• _THE PROBLEM_
Having found the line that holds "The image size is (267, 267).", give that line and all lines after it again, word for word, through the end of the data below.

• _ENTRIES PROVIDED_
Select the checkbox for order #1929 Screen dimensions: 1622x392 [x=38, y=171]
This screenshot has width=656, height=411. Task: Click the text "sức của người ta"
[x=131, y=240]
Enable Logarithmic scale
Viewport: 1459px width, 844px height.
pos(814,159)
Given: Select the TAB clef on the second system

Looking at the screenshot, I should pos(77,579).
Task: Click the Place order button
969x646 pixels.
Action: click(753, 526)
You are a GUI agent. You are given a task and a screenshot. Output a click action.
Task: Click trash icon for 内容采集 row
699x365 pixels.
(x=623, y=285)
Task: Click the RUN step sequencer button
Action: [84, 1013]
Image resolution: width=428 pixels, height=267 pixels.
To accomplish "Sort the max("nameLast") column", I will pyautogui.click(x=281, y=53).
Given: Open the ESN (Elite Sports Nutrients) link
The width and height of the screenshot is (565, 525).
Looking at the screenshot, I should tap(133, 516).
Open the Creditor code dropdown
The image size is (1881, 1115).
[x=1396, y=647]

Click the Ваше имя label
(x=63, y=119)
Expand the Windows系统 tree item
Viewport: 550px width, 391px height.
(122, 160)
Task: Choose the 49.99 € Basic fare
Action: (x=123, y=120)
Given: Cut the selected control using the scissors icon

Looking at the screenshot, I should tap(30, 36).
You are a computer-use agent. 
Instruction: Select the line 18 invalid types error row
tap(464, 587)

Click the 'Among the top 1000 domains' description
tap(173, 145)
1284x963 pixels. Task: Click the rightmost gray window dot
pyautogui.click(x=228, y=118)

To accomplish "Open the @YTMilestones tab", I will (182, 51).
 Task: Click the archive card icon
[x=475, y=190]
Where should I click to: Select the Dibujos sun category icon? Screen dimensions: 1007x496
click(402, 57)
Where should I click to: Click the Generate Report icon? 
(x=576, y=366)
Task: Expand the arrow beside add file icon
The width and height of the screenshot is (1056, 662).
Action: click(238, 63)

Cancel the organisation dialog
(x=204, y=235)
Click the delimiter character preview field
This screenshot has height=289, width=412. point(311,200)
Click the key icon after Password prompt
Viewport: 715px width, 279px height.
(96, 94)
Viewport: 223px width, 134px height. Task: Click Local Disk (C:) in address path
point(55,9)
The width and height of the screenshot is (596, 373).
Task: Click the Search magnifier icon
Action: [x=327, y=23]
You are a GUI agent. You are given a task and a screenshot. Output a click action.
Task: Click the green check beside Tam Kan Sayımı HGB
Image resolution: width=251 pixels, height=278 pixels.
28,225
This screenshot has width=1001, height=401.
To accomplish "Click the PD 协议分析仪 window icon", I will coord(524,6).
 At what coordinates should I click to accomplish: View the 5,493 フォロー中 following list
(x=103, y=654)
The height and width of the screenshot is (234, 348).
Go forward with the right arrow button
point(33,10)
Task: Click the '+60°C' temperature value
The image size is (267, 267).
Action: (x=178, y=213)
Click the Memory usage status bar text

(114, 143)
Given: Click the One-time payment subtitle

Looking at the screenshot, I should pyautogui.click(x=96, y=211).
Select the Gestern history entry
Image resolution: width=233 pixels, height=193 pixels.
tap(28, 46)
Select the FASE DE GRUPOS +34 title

• _TASK OUTPUT_
The image size is (267, 267).
Action: (x=178, y=213)
Click the Memory usage status bar text

(114, 143)
Given: Click the One-time payment subtitle

Looking at the screenshot, I should pyautogui.click(x=96, y=211).
Select the Gestern history entry
Image resolution: width=233 pixels, height=193 pixels.
tap(28, 46)
Select the FASE DE GRUPOS +34 title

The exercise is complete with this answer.